Higher tax increases and steep government spending cuts probably did their worst damage to the economy in the second quarter. As their impact fades, solid job gains, more business spending and a steady recovery in housing should help accelerate growth.
Economists forecast that growth slowed in the April-June quarter to a seasonally adjusted annual rate of just 1 percent, according to a survey by FactSet. That's below the sluggish pace of 1.8 percent in the January-March quarter.
The Commerce Department will release the first estimate of gross domestic product, or GDP, for the second quarter at 8:30 a.m. EDT Wednesday. GDP is the broadest measure of the output of goods and services, including everything from manicures to industrial machinery.
Most economists say growth is already starting to pick up. And many are predicting annual growth rates of between 2 percent and 3 percent in the third and fourth quarters.

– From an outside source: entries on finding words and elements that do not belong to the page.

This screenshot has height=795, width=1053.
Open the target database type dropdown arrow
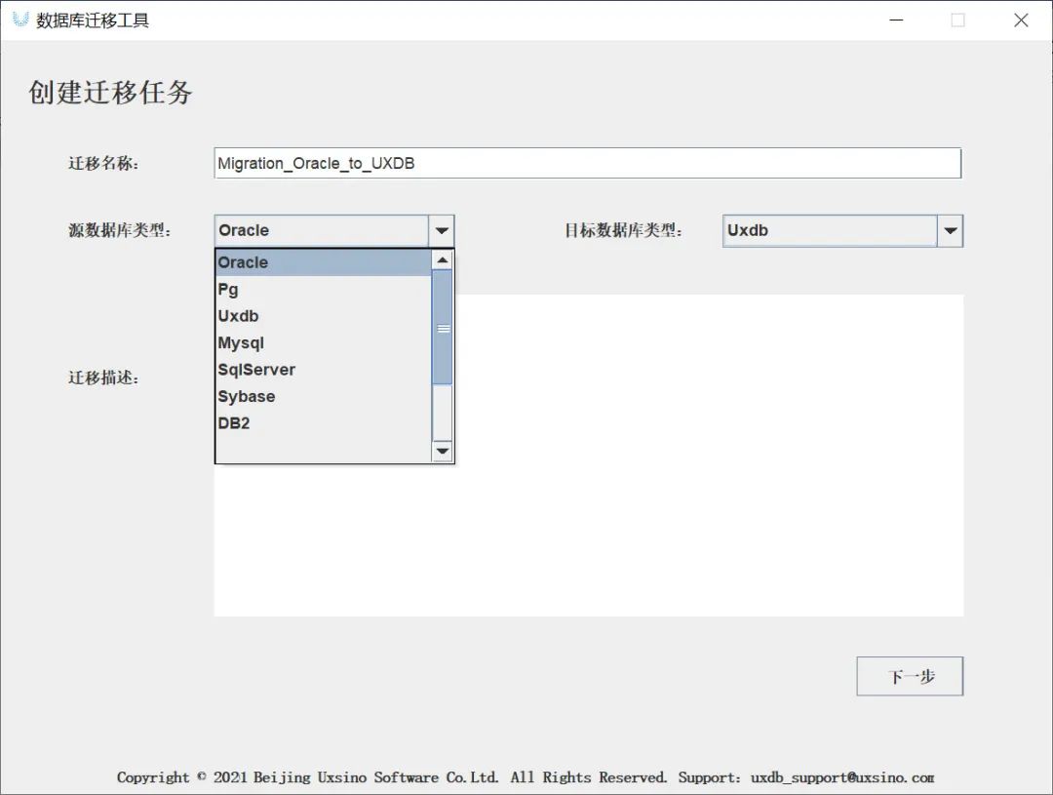tap(950, 230)
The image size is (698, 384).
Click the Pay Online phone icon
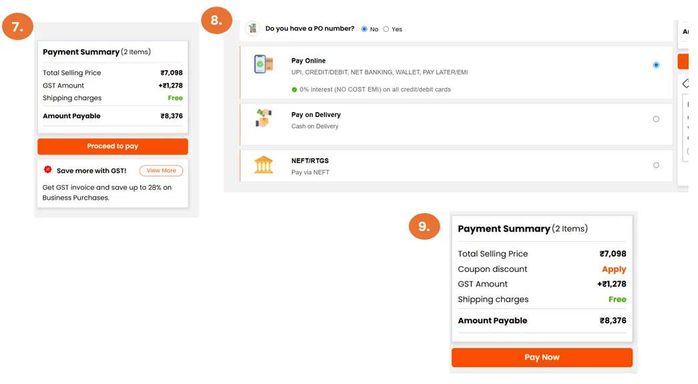[x=263, y=64]
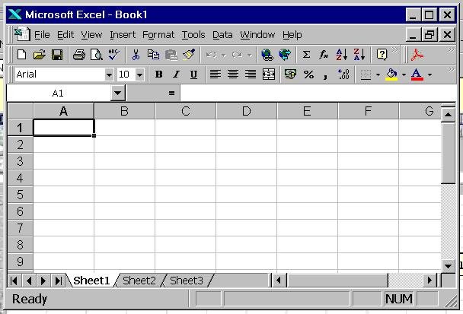This screenshot has width=463, height=314.
Task: Expand the Name Box dropdown arrow
Action: [117, 94]
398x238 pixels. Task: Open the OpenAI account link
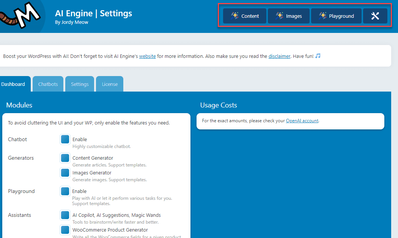coord(302,120)
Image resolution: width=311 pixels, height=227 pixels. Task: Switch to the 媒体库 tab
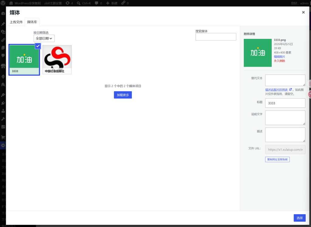(x=32, y=22)
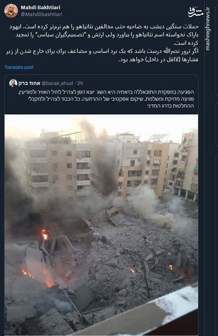This screenshot has width=218, height=336.
Task: Click the Mashregh logo watermark
Action: tap(195, 12)
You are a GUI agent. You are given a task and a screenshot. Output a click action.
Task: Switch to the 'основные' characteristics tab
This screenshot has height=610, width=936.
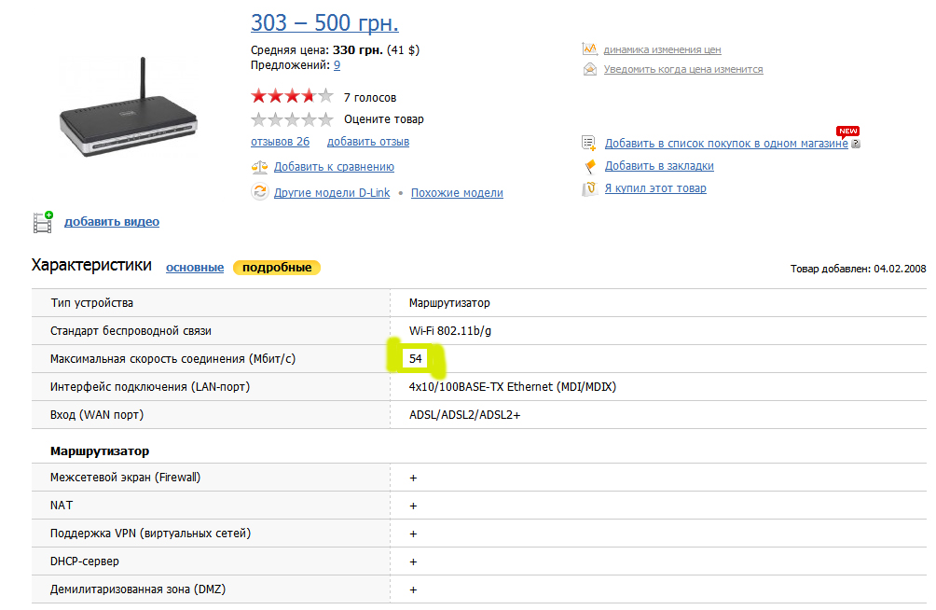195,268
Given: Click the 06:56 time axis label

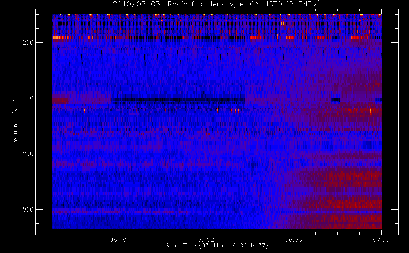Looking at the screenshot, I should [x=294, y=240].
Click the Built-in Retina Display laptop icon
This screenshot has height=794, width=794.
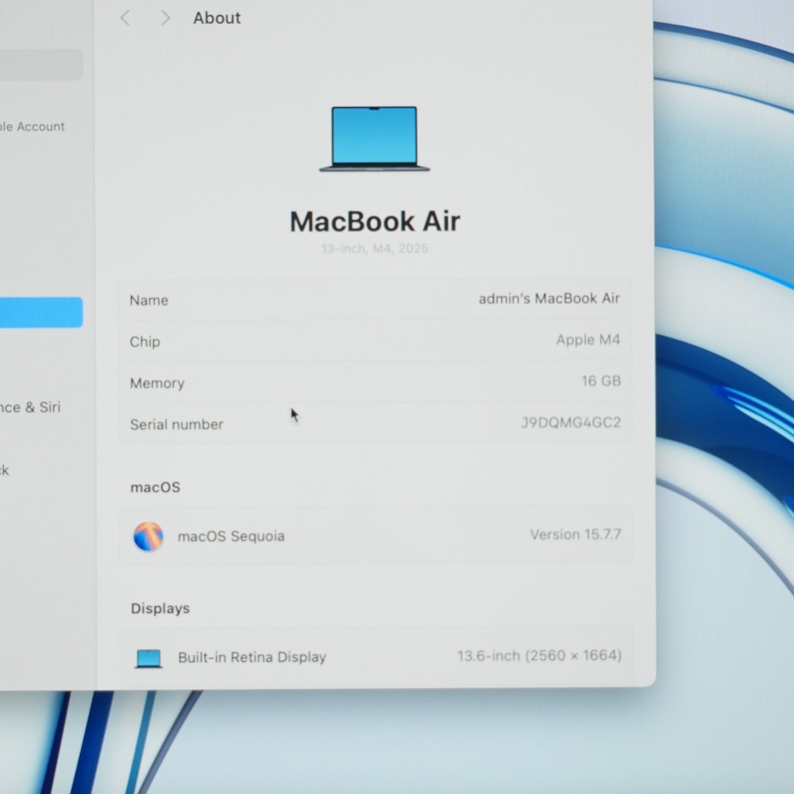[x=148, y=658]
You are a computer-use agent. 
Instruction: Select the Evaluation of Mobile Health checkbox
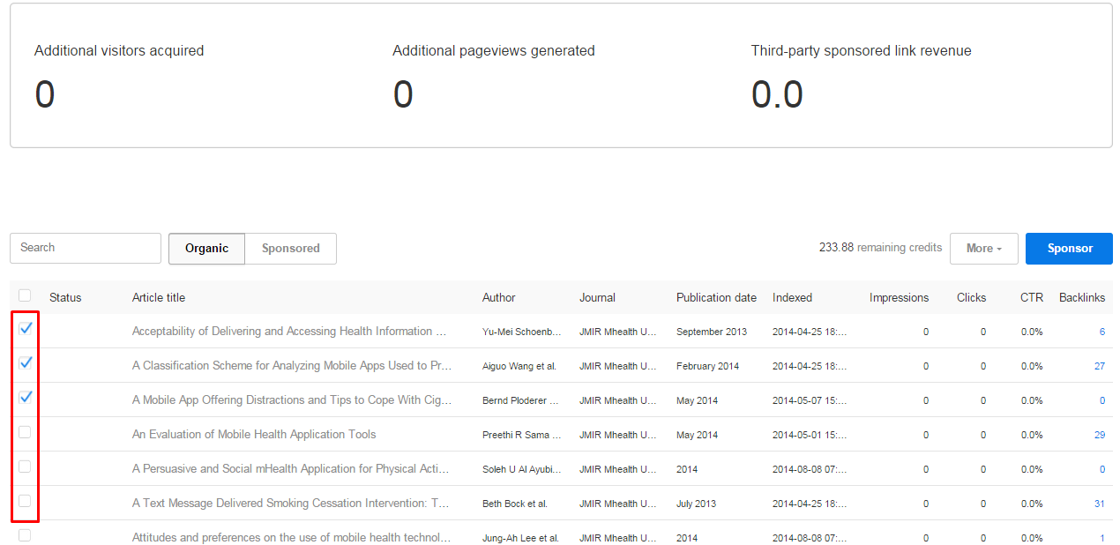tap(25, 432)
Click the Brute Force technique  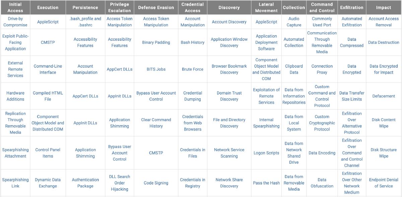click(x=193, y=69)
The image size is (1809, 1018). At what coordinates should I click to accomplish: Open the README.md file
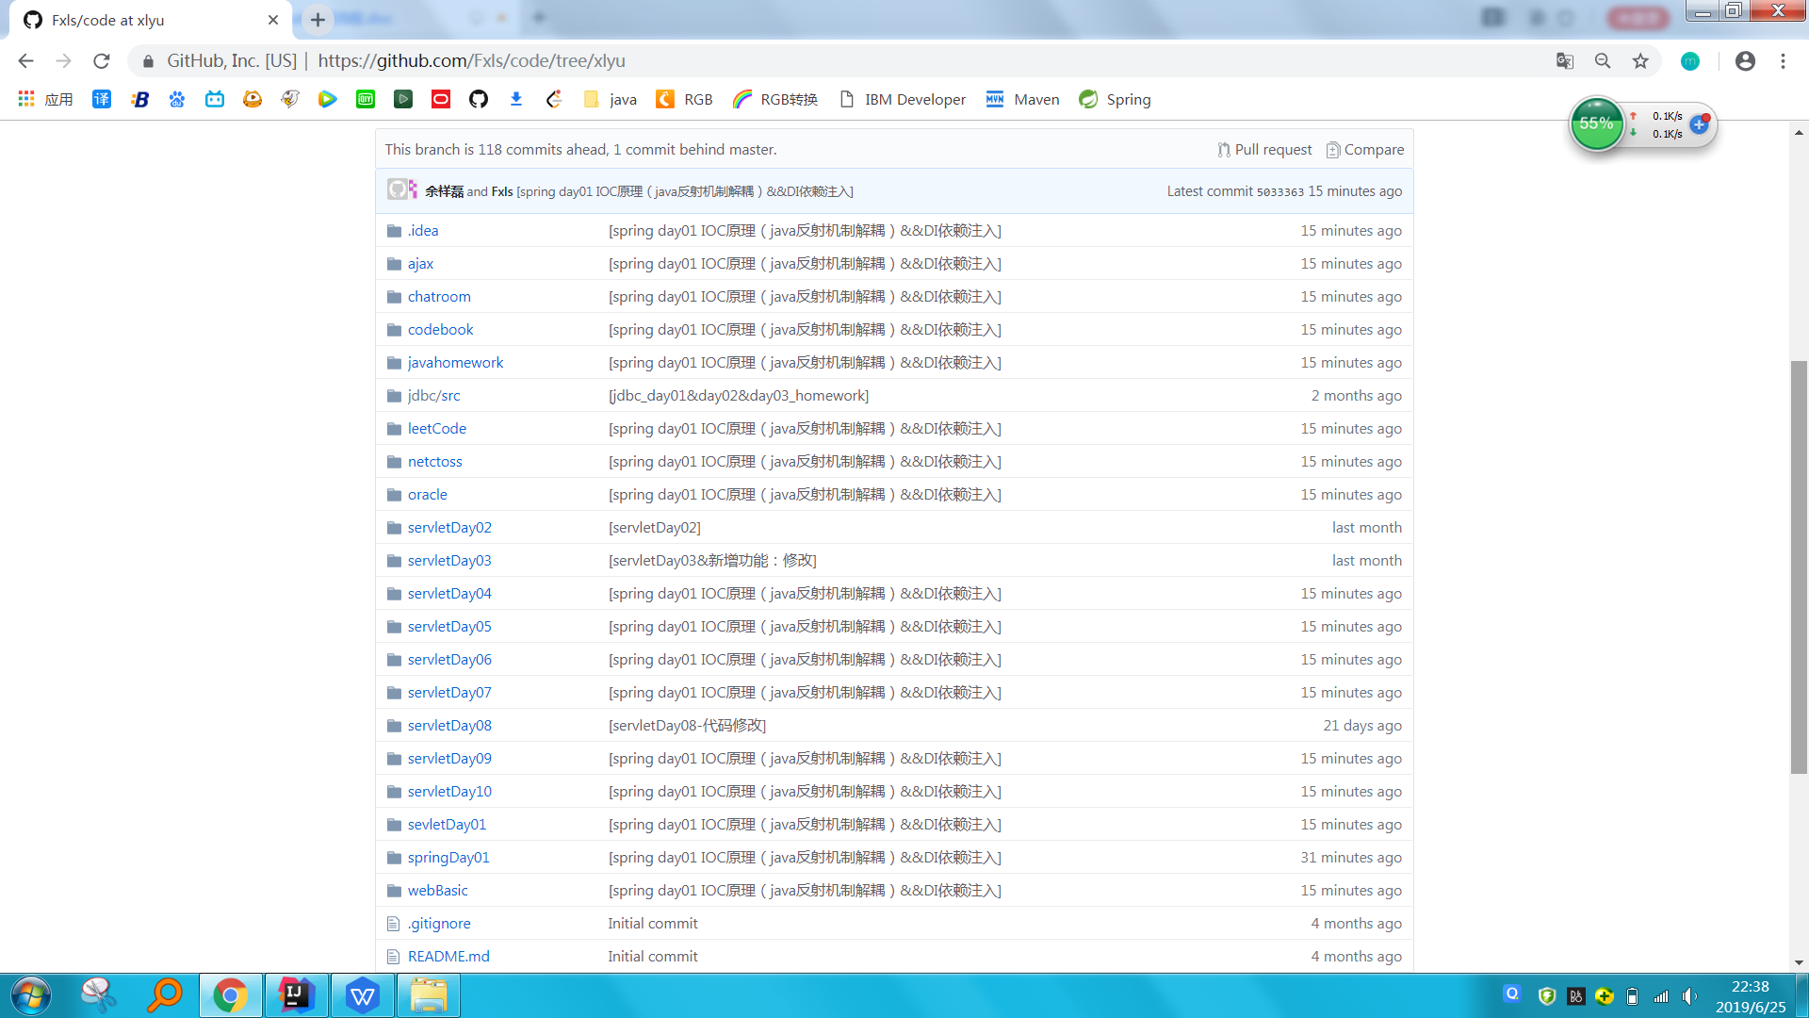(448, 957)
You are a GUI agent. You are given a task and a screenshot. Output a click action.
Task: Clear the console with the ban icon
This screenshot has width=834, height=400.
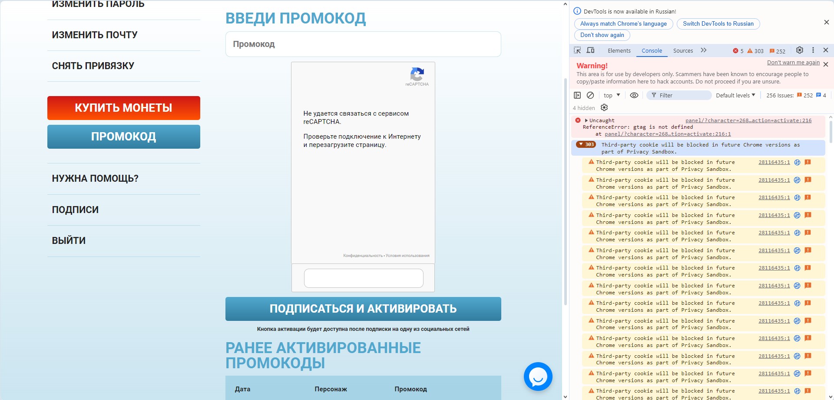point(590,95)
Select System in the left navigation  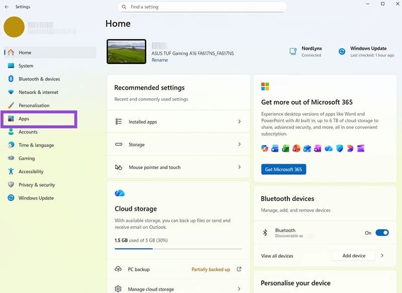(26, 66)
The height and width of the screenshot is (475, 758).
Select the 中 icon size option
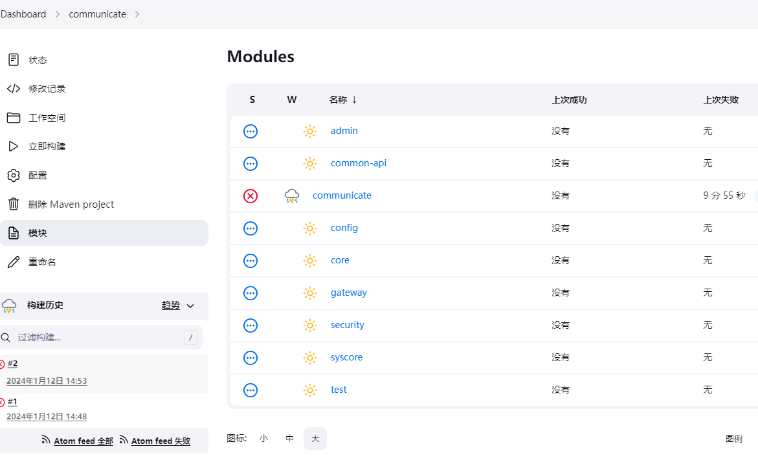pos(289,439)
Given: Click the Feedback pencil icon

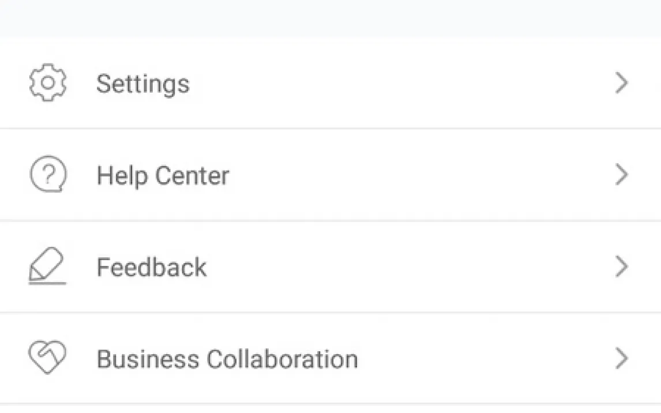Looking at the screenshot, I should pyautogui.click(x=47, y=267).
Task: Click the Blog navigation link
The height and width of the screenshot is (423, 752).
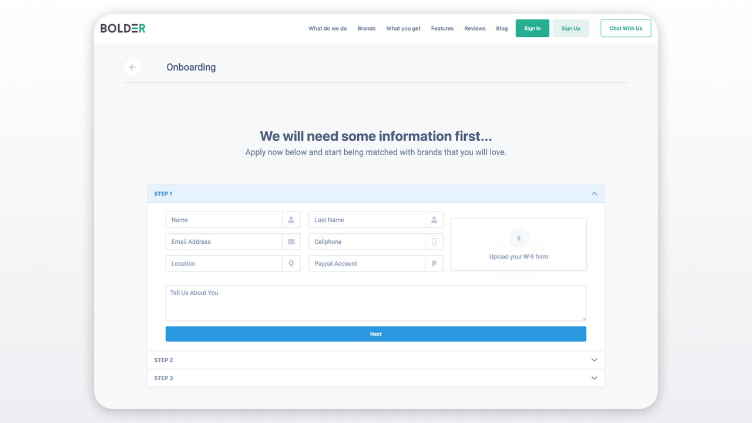Action: pyautogui.click(x=502, y=28)
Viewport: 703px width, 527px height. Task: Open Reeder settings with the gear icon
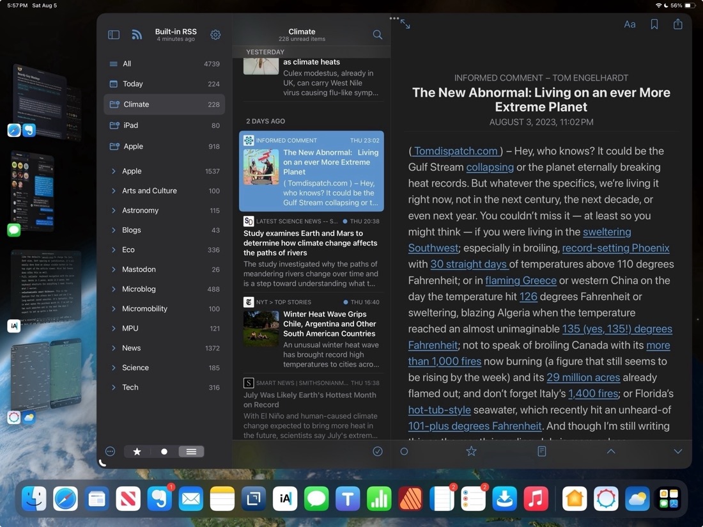(x=215, y=35)
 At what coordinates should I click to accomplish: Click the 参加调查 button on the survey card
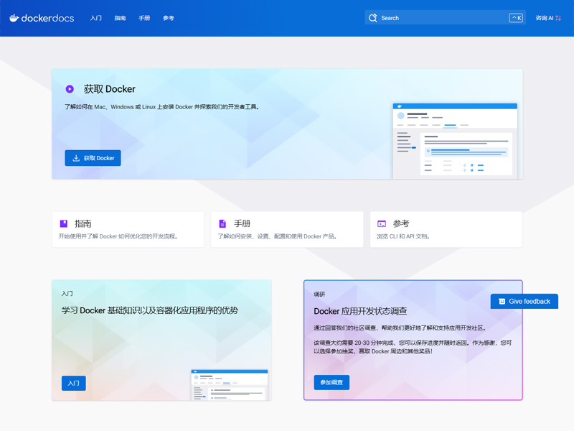tap(331, 382)

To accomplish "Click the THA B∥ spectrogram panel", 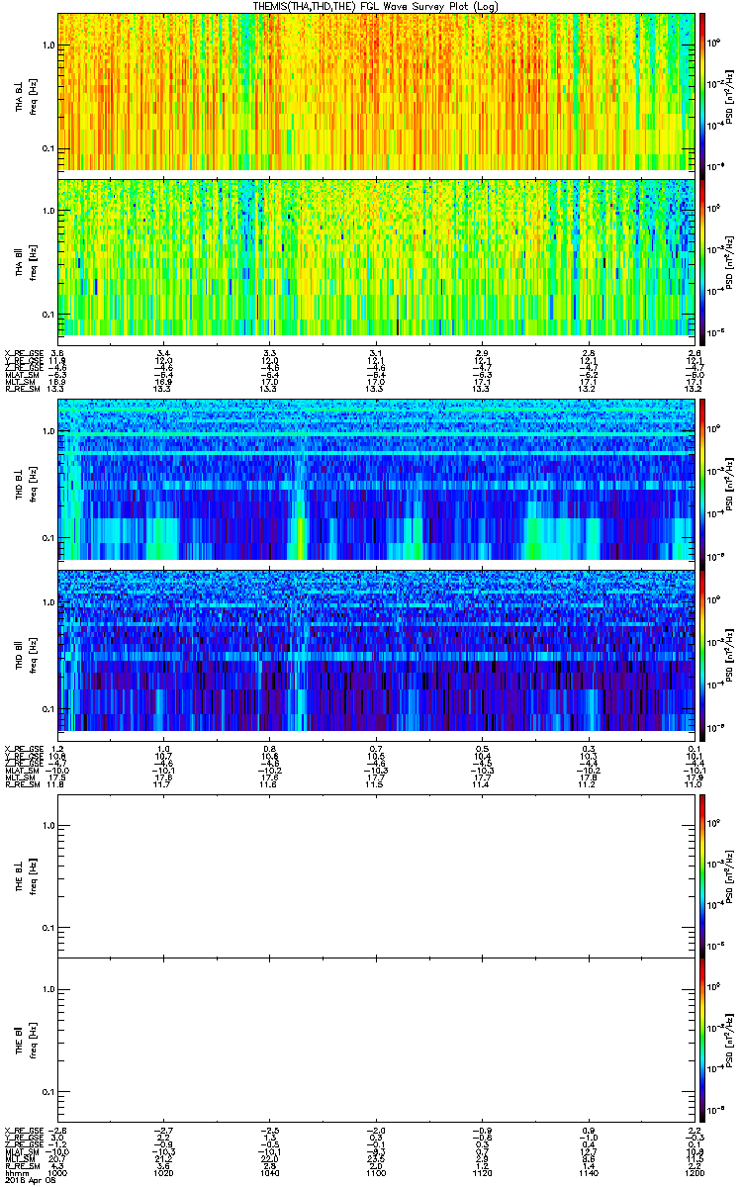I will pyautogui.click(x=376, y=256).
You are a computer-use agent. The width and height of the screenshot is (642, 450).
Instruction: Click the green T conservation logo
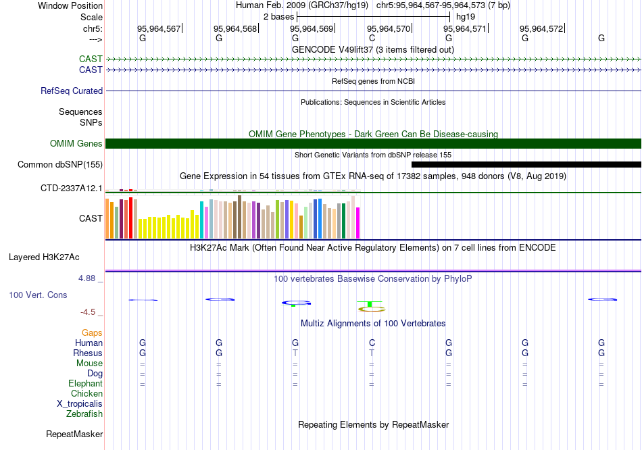click(370, 303)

There are threats to the better outlook. Unemployment is still high at 7.6 percent, limiting consumer spending. And budget fights in Washington could lead to a government shutdown this fall, potentially disrupting the economy.
Still, recent data have been encouraging.
"More and more of the economic tea leaves are pointing in the same direction: toward a growth revival ahead," Scott Anderson, chief economist at the Bank of the West, said.